Hello All!
Just a curious question about nightly procedures and efficiency. For our organization, We have a large and HIGHLY customized procedure/nightly job that takes approximately 1 - 1.5 minutes to run every night (never more than 2 minutes). Our database is on the smaller side (relative to the Tessitura community at large), and we have basically a 4 hour window from about 2:00 AM - 6:00 AM where we can pretty much guarantee no transactions are taking place on our website, even during our busiest days of the year, and I did an assessment of sales and website activity in our database just to verify that. If anything, I could probably push that window wider if I needed to do so. But point is, it can be like that out here in Indiana; people sleep during the night time. So naturally, I schedule all of our nightly jobs in that window, and I have more than plenty of window remaining even with all the jobs I have in place.

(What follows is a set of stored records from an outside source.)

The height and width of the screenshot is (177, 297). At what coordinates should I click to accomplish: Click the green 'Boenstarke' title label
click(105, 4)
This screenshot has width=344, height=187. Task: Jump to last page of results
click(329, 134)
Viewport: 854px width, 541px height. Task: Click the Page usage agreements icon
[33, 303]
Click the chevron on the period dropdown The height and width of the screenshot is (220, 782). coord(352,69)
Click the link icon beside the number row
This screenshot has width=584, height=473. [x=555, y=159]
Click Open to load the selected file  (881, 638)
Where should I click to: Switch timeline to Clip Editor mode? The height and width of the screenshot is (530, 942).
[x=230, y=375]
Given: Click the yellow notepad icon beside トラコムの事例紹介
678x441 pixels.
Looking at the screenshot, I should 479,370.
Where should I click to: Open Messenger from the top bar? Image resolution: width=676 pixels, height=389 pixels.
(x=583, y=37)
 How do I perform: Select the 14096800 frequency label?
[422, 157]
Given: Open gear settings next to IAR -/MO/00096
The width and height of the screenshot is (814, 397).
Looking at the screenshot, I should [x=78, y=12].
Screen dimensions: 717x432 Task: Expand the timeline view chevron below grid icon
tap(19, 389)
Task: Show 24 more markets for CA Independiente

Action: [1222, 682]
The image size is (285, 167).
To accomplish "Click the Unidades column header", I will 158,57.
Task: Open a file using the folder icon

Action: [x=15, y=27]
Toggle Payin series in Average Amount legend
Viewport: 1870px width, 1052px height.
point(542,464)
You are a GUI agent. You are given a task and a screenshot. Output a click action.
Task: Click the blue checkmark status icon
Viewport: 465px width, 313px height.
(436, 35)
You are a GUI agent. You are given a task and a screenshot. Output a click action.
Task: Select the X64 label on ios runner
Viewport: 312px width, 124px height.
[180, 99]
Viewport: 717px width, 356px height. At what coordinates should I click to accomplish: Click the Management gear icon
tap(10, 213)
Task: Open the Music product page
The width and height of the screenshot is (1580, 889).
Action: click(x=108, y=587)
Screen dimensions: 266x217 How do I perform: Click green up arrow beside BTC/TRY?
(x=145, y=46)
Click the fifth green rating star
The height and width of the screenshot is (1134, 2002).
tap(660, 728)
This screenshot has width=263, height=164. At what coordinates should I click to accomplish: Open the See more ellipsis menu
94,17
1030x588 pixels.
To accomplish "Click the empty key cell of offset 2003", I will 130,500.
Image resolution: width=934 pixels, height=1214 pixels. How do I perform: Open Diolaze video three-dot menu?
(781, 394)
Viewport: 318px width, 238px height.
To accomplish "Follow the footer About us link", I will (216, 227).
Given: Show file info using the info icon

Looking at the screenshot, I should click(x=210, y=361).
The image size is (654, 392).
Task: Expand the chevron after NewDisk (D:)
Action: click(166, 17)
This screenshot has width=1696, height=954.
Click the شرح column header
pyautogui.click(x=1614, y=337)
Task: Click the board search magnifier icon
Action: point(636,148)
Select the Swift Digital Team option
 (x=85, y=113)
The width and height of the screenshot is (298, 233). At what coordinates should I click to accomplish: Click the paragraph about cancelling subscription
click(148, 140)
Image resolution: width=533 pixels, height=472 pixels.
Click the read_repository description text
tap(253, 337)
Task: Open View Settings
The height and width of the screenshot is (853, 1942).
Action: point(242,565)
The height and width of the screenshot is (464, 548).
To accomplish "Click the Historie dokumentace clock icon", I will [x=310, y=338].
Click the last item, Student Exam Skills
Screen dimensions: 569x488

This procedure was half-written by me, updating a bunch of stuff that was already in there prior to my taking over the database. There is a sizable chunk in there that is written with what is probably some reasonably inefficient SQL that nevertheless returns the correct results. Now, the perfectionist in me thinks "I should rewrite that so I can potentially save up to 30 seconds of runtime AND get rid of inefficient code". On the other hand, that would be a decent chunk of work, and it is currently impacting our business not at all.
Just curious if anyone else would feel the desire to rewrite that section, or if I should get put my head down and get back to work on more important things. But, as someone who DID sort of back in to this position, as many of you have as well, I am just generally curious for any general thoughts about how much you focus on efficiency in your nightly jobs, or, if it is indeed routine to leave things alone as long as they are not getting in the way of anything else. And again, yes, I know that a 1.5 minute job is hardly a large concern.
John
We used to run jobs (and scheduled reports) that took half an hour or more. I got used to scheduling nightly sales reports a half hour apart because they would step on each other and fail.
I've aggressively tried to rein all of these in during my tenure, eliminated all looping nightly jobs (imagine running a loop over all 500k constituents...), and made other major efficiency improvements in custom reporting. And I'm thrilled to say that now most of them complete in...about 2 minutes or less.
I would say, "not a top priority, but don't discount the value of learning experience." Efficiency improvements might not mean much initially in this case, but could count as important future-proofing. It's also possible that a re-write might make the code more maintainable in the future. And you might also come across an issue that has occasionally hit me, which was that writing more clear and maintainable code wound up coming at an efficiency cost.
I find it easier to have one job per schedule, and have multiple tasks in each job. For example, my nightly job has over 30 steps, and they each run consecutively so I don't have to worry about them overlapping.
Definitely recommended for jobs. Also, it's often a good idea to be sure that jobs will run in the right order (ex: apply constituencies, then compute rankings).